Retuning Sails at Shinagawa
- Source:
- ukiyo-e.org
Description
Returning Sails at Shinagawa is a Suzuki Harunobu print documented through ukiyo-e.org from the Art Institute of Chicago. The title transposes the classical Chinese landscape topos of "returning sails" - one of the canonical Eight Views of Xiao and Xiang - to Shinagawa, the bayside post-town at the southern edge of Edo whose harbor, brothels, and teahouses made it one of the most frequented points of departure and return in the city's geography. By matching the elite Chinese theme to a familiar Edo locale, the design participates in the genre of mitate-e (elegant parody) in which Harunobu and his contemporaries refracted continental tradition through the floating world. The print is realized in the polychrome nishiki-e technique that defines Harunobu's mature work.

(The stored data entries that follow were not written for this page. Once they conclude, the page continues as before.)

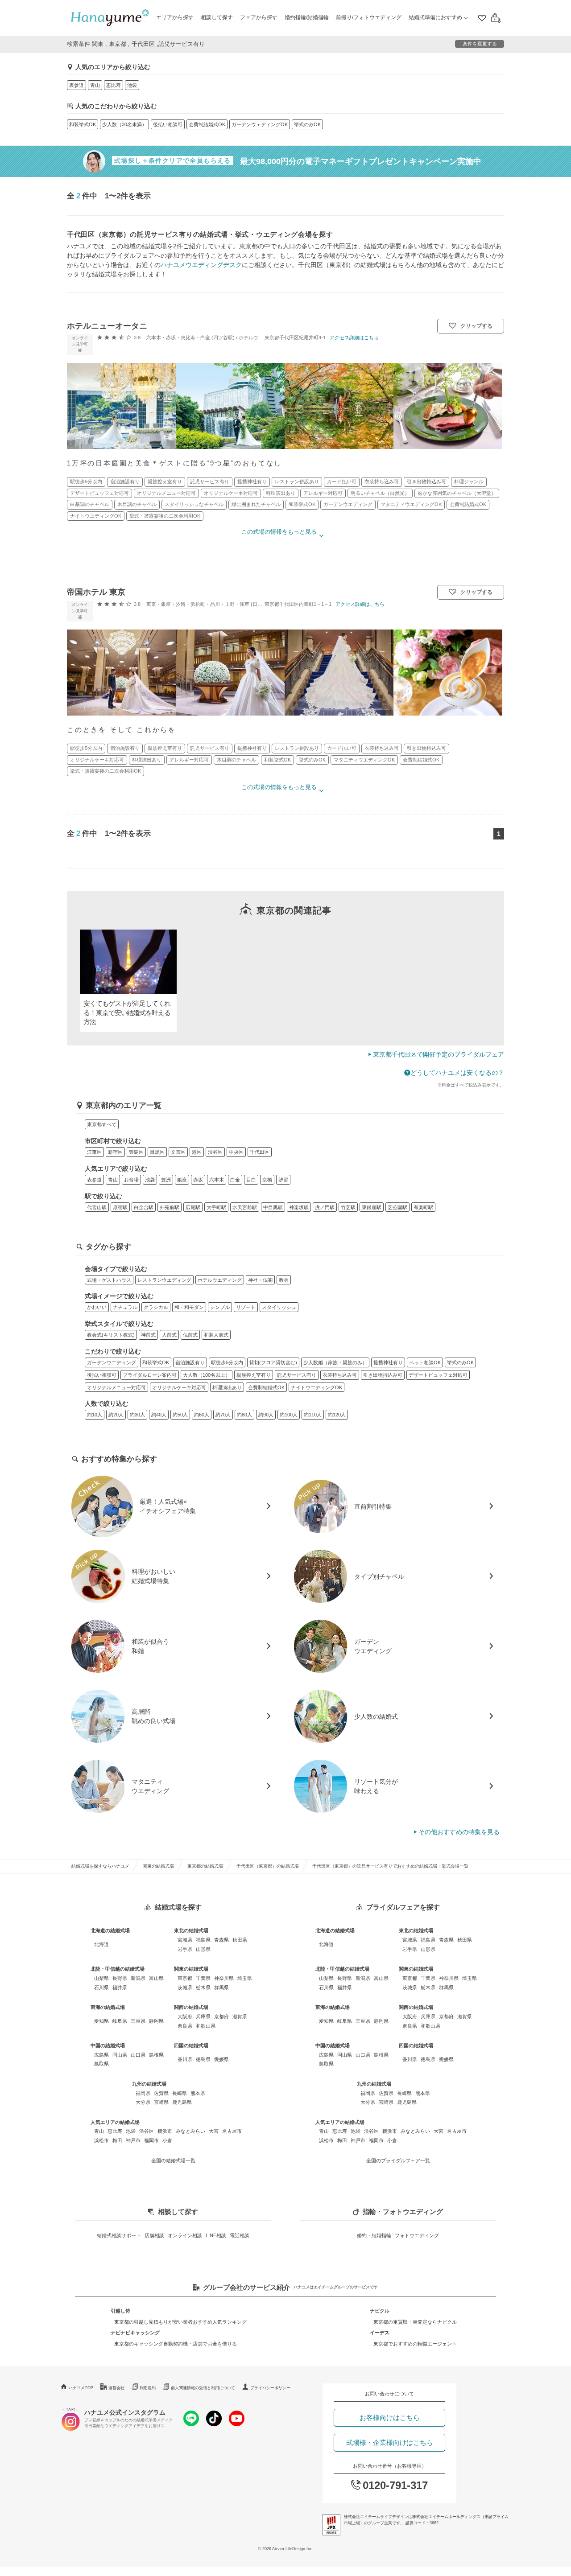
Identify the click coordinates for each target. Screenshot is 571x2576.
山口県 (138, 2055)
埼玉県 (244, 1978)
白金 (235, 1179)
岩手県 (185, 1949)
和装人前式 (216, 1334)
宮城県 (185, 1939)
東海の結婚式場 (108, 2007)
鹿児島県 (182, 2102)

Soft blues for the bay, muted browns for the architecture of the post-town, and pale tones for the figures who occupy the foreground are brought into careful registration on hosho paper, so that the simultaneous presence of distant boats and nearby beauties can be read as a single, layered composition. In keeping with his contribution to Edo bijin-ga, the figures are likely to be members of the floating world rather than incidental passers-by, and their slender, idealized proportions follow the type he helped establish. The image is accessible through ukiyo-e.org at ukiyo-e.org/image/aic/88959_428092 as Returning Sails at Shinagawa by Suzuki Harunobu in the Art Institute of Chicago.